*TASK DESCRIPTION*
Lines that include the word "computer" should be copied from the listing that follows.

*EXTRACTED ENTRIES*
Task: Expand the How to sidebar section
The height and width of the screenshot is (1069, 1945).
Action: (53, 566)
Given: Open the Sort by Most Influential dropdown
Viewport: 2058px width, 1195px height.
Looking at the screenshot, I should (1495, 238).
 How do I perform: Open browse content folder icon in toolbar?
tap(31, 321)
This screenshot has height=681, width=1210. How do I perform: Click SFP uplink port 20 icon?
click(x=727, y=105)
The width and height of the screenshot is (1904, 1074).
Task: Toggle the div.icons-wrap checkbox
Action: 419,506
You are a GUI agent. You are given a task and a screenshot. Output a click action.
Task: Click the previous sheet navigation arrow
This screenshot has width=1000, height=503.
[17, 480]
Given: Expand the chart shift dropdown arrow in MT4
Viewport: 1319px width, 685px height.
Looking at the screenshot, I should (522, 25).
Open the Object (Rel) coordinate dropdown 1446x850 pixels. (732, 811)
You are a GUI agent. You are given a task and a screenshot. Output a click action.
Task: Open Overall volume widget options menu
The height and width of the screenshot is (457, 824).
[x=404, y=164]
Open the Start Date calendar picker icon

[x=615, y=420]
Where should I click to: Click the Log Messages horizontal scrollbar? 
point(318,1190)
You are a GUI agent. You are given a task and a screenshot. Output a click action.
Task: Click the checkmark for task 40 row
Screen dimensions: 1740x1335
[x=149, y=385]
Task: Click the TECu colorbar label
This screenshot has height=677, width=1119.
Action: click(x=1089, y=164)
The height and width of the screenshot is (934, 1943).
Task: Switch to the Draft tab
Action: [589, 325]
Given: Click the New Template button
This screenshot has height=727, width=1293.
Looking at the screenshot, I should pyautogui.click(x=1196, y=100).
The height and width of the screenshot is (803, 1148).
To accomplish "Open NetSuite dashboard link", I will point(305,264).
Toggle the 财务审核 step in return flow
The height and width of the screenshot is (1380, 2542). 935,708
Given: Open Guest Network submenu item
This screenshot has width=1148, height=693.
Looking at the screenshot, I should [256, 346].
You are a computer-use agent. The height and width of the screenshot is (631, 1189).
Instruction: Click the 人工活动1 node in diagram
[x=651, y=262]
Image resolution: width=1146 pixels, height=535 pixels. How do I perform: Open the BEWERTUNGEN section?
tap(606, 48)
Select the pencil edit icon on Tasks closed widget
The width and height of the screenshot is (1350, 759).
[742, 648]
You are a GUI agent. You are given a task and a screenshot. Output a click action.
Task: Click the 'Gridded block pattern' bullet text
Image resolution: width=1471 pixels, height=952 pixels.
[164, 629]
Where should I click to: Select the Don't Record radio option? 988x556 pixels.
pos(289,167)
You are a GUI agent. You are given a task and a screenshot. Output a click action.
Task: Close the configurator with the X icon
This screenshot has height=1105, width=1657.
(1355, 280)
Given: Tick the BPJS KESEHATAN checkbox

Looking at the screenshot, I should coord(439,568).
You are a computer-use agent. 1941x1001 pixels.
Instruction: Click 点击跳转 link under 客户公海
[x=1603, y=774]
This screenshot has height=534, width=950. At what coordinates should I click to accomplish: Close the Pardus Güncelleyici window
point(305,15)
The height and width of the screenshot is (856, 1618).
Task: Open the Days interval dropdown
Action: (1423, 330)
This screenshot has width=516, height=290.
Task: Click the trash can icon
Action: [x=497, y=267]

*ANSWER SECTION*
You are a computer-use agent. The height and width of the screenshot is (631, 1189).
You are a computer-use agent. 1941x1001 pixels.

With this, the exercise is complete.